Department of Computer Engineering, Bilkent University, Ankara TR-06800, Turkey.
IEEE Trans Med Imaging. 2011 Mar;30(3):721-32. doi: 10.1109/TMI.2010.2094200. Epub 2010 Nov 22.
The histopathological examination of tissue specimens is essential for cancer diagnosis and grading. However, this examination is subject to a considerable amount of observer variability as it mainly relies on visual interpretation of pathologists. To alleviate this problem, it is very important to develop computational quantitative tools, for which image segmentation constitutes the core step. In this paper, we introduce an effective and robust algorithm for the segmentation of histopathological tissue images. This algorithm incorporates the background knowledge of the tissue organization into segmentation. For this purpose, it quantifies spatial relations of cytological tissue components by constructing a graph and uses this graph to define new texture features for image segmentation. This new texture definition makes use of the idea of gray-level run-length matrices. However, it considers the runs of cytological components on a graph to form a matrix, instead of considering the runs of pixel intensities. Working with colon tissue images, our experiments demonstrate that the texture features extracted from "graph run-length matrices" lead to high segmentation accuracies, also providing a reasonable number of segmented regions. Compared with four other segmentation algorithms, the results show that the proposed algorithm is more effective in histopathological image segmentation.
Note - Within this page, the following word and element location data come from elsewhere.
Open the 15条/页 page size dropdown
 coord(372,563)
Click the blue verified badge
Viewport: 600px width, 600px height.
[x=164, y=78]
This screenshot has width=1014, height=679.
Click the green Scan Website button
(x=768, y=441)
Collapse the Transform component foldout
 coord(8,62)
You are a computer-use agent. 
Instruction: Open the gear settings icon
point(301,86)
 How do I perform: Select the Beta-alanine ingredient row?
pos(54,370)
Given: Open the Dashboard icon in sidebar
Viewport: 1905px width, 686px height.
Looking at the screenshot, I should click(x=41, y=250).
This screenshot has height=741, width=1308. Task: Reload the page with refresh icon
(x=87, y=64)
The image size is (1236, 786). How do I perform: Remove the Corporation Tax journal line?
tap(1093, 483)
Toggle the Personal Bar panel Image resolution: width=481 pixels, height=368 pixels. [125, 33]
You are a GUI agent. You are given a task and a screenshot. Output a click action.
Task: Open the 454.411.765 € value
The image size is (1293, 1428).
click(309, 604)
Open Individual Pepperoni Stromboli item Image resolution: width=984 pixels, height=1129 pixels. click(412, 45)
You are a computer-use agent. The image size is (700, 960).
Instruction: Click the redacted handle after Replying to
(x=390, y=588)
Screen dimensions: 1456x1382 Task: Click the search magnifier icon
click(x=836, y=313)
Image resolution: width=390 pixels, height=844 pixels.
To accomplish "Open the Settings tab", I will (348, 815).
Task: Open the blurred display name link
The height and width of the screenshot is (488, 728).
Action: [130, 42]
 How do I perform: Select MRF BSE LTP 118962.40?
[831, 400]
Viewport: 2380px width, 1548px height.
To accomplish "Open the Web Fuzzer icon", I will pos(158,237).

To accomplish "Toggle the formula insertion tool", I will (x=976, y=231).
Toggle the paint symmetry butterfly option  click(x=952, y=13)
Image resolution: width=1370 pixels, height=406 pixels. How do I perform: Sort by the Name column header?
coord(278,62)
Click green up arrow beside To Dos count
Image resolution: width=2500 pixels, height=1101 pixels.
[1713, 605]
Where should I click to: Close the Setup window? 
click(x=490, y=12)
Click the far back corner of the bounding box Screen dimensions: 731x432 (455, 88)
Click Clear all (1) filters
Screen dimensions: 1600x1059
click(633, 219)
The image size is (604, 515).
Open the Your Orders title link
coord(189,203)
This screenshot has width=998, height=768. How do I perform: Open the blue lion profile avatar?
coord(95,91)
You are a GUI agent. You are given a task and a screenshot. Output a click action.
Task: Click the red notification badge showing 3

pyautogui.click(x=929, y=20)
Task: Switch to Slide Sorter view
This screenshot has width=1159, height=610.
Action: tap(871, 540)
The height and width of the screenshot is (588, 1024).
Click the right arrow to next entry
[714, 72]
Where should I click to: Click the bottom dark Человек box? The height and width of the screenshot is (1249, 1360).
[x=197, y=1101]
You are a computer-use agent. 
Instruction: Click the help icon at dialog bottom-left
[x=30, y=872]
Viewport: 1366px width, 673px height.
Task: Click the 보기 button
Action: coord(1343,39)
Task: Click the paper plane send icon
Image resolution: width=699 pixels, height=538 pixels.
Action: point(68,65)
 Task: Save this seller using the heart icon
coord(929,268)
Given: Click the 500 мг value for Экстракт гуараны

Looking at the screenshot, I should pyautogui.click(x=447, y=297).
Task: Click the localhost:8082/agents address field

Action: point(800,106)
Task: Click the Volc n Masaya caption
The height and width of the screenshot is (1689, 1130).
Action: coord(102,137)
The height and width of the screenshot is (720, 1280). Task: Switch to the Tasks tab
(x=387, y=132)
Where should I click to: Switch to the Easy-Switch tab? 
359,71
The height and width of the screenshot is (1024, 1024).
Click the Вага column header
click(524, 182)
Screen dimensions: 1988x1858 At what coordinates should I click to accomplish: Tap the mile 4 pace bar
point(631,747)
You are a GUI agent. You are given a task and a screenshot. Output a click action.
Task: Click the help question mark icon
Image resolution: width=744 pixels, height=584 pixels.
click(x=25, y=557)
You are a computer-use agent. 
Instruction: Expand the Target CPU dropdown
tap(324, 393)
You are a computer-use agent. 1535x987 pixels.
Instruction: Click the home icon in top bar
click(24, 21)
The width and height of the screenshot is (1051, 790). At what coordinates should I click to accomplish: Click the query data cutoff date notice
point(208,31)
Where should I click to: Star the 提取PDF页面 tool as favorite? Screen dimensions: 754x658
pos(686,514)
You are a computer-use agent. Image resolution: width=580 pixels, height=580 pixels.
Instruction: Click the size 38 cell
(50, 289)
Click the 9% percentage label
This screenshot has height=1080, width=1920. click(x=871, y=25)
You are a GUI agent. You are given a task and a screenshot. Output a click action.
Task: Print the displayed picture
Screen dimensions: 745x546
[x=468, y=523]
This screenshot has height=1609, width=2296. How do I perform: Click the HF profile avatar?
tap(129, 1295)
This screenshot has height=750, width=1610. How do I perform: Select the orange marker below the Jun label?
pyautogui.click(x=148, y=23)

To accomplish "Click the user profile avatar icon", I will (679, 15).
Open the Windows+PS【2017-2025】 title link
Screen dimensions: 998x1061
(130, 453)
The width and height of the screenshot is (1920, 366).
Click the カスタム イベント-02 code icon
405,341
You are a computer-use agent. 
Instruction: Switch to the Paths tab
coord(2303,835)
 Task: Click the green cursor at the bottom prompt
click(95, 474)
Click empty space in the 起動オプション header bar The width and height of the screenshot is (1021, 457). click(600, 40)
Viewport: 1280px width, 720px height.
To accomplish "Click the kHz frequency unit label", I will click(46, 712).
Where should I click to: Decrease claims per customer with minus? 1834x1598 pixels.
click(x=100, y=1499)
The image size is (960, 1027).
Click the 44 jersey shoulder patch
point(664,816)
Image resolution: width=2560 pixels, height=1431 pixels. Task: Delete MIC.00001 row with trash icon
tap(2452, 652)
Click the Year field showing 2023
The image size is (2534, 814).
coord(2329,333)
组织标本的组织病理学检查对于癌症的诊断和分级至关重要。然而,由于该检查主要依赖病理学家的视觉解释,因此存在很大的观察者变异性。为了解决这个问题,开发计算定量工具非常重要,而图像分割则是核心步骤。在本文中,我们引入了一种用于组织病理学图像分割的有效且鲁棒的算法。该算法将组织的背景知识纳入到分割中。为此,它通过构建图来量化细胞学组织成分的空间关系,并使用该图为图像分割定义新的纹理特征。这种新的纹理定义利用了灰度游程矩阵的思想。但是,它考虑的是细胞学成分在图上的游程来形成矩阵,而不是考虑像素强度的游程。通过对结肠组织图像进行实验,我们的实验表明,从“图游程矩阵”中提取的纹理特征可实现较高的分割精度,同时还可提供数量合理的分割区域。与其他四种分割算法相比,结果表明,所提出的算法在组织病理学图像分割中更有效。